I'm not a regular reader, I just got referred here by a friend (who also has CP - I do, too). I wanted you to know that math concepts ARE really hard for me, too. Even basic ones. I understood things like basic adding and basic multiplication. Concepts like subtraction and division, fractions, and anything spatial like algebra and geometry were very difficult. In high school Intermediate Algebra II, I would have failed, had it not been for a retake option. I studied hard, but it seemed like I needed to see the information twice before it clicked in my brain - I ended up able to pass with somewhere around a B.

I don't know much about your daughter, this is the only post I've read, but what you said about her not feeling bad if she hurt someone's feelings made me wonder how things are socially for her? You don't have to answer, obviously it's her business. I just wonder if maybe she's dealing with isolation or difficulty making friends? (I struggled there, too.)

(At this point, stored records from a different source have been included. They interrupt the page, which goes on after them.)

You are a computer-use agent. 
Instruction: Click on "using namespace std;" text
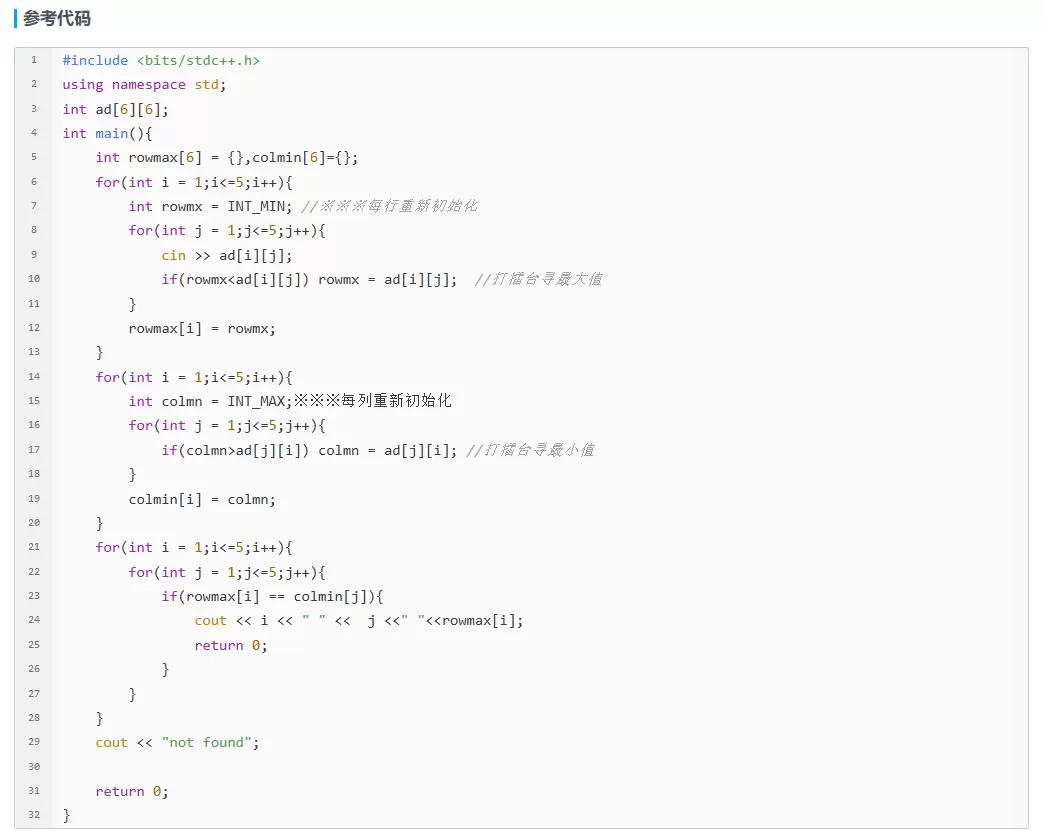click(x=144, y=85)
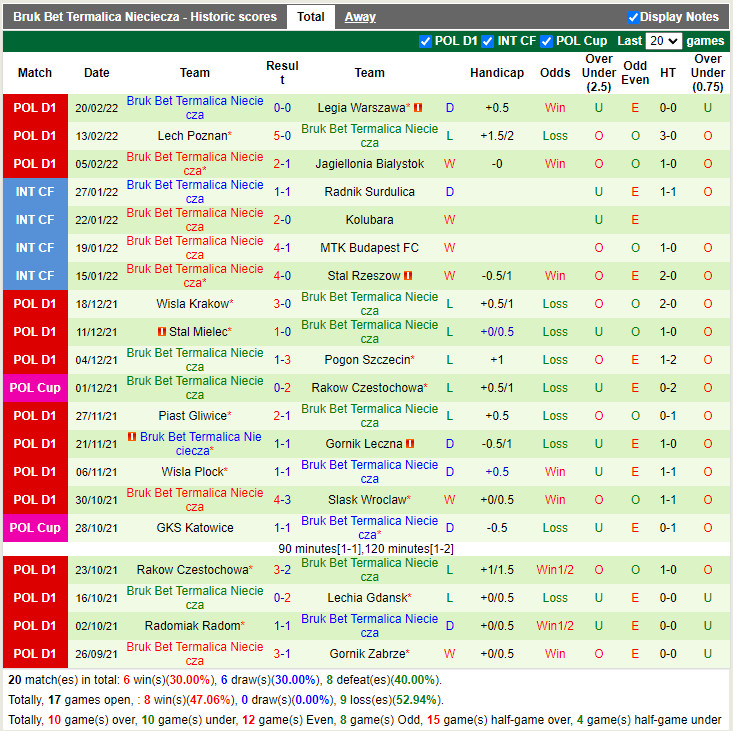Image resolution: width=733 pixels, height=731 pixels.
Task: Click red card icon beside Legia Warszawa
Action: (419, 108)
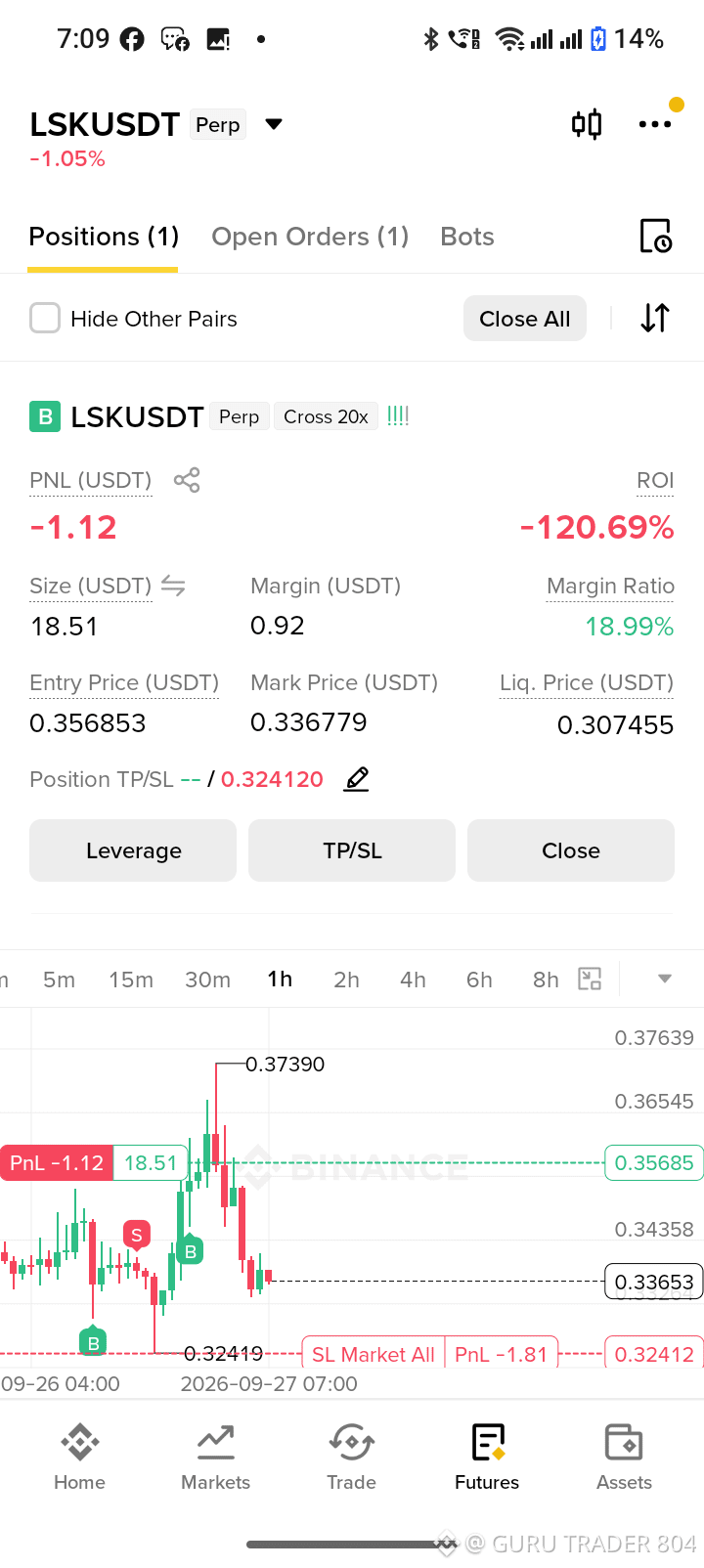Screen dimensions: 704x1568
Task: Expand the LSKUSDT pair dropdown arrow
Action: click(274, 124)
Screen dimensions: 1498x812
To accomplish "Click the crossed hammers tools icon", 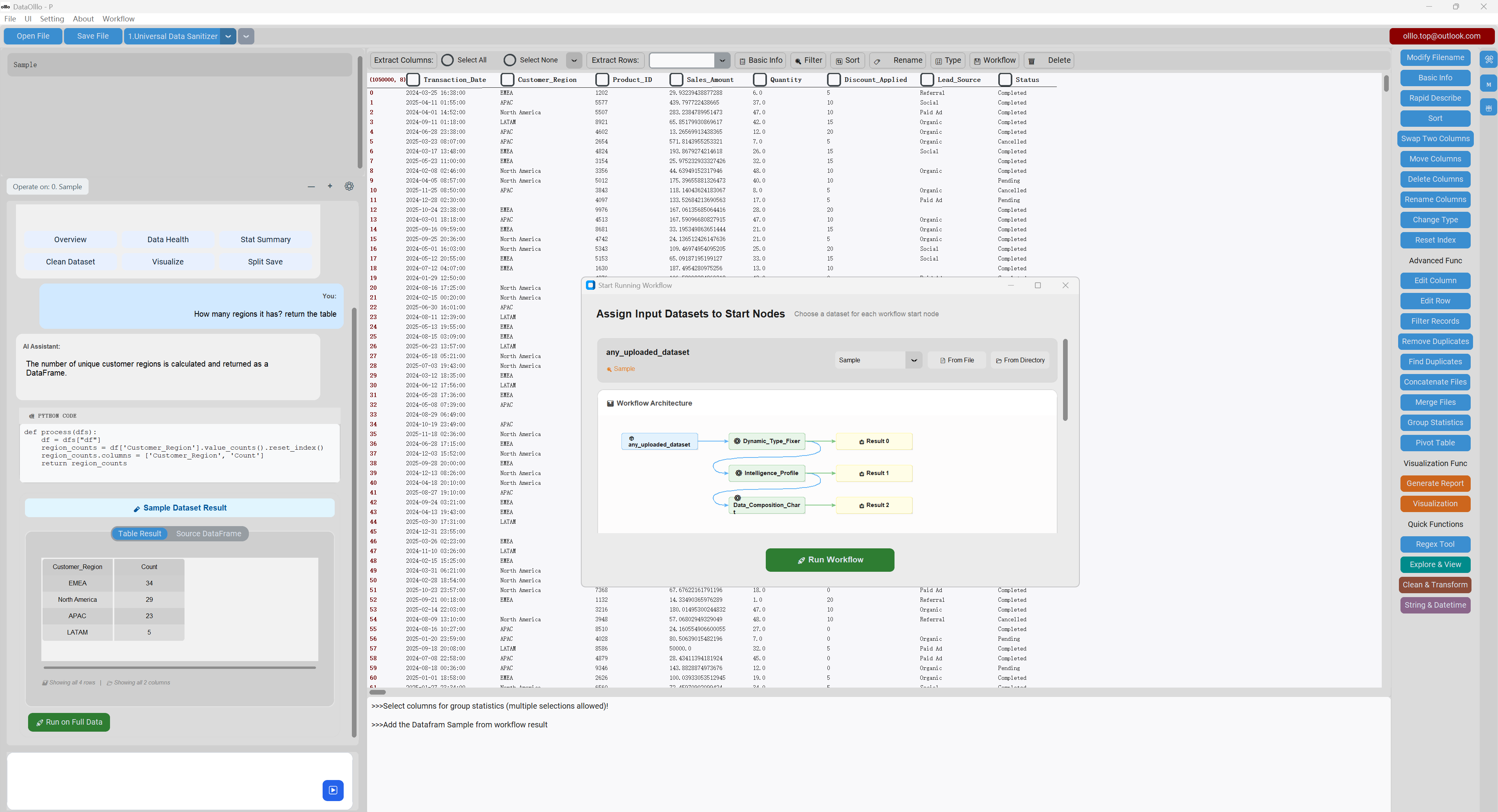I will (x=1488, y=59).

I did a recent interview, and I wonder if it would help you, as I talked about growing up with Cerebral Palsy. I'll leave it here, in case you want to check it out. http://www.ellenstumbo.com/a-video-interview-on-growing-up-with-a-disability/

Anonymous said...

My college professor who also has a disability said some people with brain damage like CP have a memory issue with math and other types of tasks. The brain takes it in but will not retain it. He has had many students like this and said most do well with slight modifications to how, and how often the material is presented.

Anonymous said...

I just learned from a new friend and math teacher who has diabetic retinopathy that screen readers can read math problems and you don’t have to technically be blind to get the software as a testing accommodation. Even I can get an accommodation like this for math testing in schools for Cerebral Palsy related eye movement issues if needed. The software he mentioned was for windows 7 but there may be versions for mac. I have a feeling blind people with screen readers already know screen readers are capable of these tasks but it was definitely news to me! My math teacher thought I might get eye fatigue doing math because I have had math issues since I was Elena's age and have involuntary eye movements due to CP. Is it possible Elena has trouble seeing the math and does not know it? I was unaware of how CP effects my eyes until I was a teen and realized I needed test accommodations. Please look into some kind of math screen reader for Elena!

Margot said...

Hi Amy, I just got 85/100 on a math final for the first time in my life! I was just like Elena with math, I'v had trouble with it since 3rd grade and always just barely passed. I had extra time and a calculator as accommodations and studied twice as hard as my classmates and tada! Finally a decent math grade! Try online math videos like "Math Antics" on youtube! It totally saved my butt!